Ask HN: Is anyone using Watson in their business? - WorksOfBarry
Analytics, or language, or anything Watson
======
anon1253
What exactly is Watson except a marketing term? I mean, as far as I understood
it, it's Apache UIMA with some bare bones NLP bolted on, using RDF ontologies
to power some inference. But I've never seen it being used in the wild except
as a tool to win over people to the IBM-side, raking in large contracts
ultimately doomed to fail due to lack of domain knowledge. It all seems so ...
familiar.
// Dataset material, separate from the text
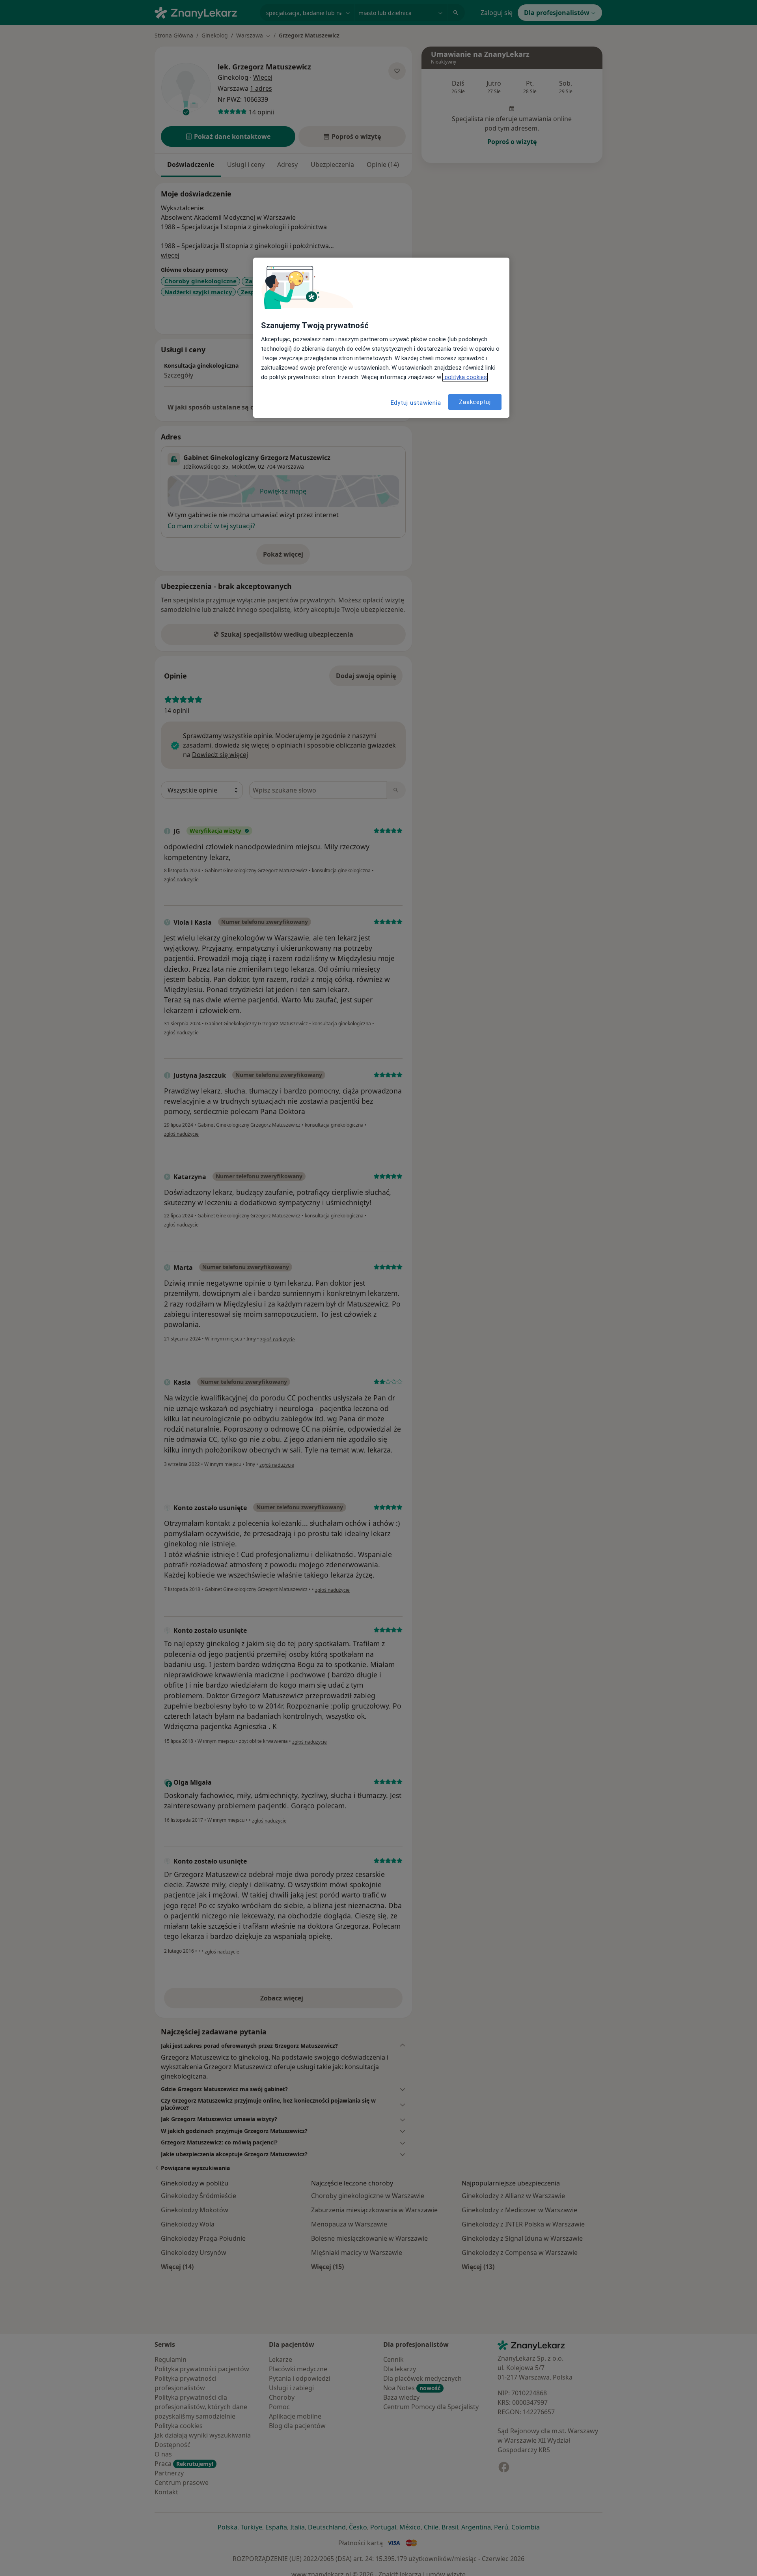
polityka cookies (465, 377)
Now everyone is rushing into Deep Learning for NLP, but apart from
things like sentiment analysis on synthetic data sets ... it's still /hard/
and needs constant attention. I really don't see how you can "IBM Watson"
stuff unless you're already heavily invested on integrating NLP/ML into your
workflow ... and that's tricker than it looks. The stuff on BlueMix seems nice
and all, but far from a silver bullet or golden hammer when it gets down to
the nitty gritty of real world data.

------
shpx
"IBM Watson" is a group of consultants and a brand. It's not an algorithm or a
service or an "artificial intelligence". Don't fall for the marketing.

[https://news.ycombinator.com/item?id=14766793](https://news.ycombinator.com/item?id=14766793)

[https://news.ycombinator.com/item?id=14682816](https://news.ycombinator.com/item?id=14682816)

[https://news.ycombinator.com/item?id=14767407](https://news.ycombinator.com/item?id=14767407)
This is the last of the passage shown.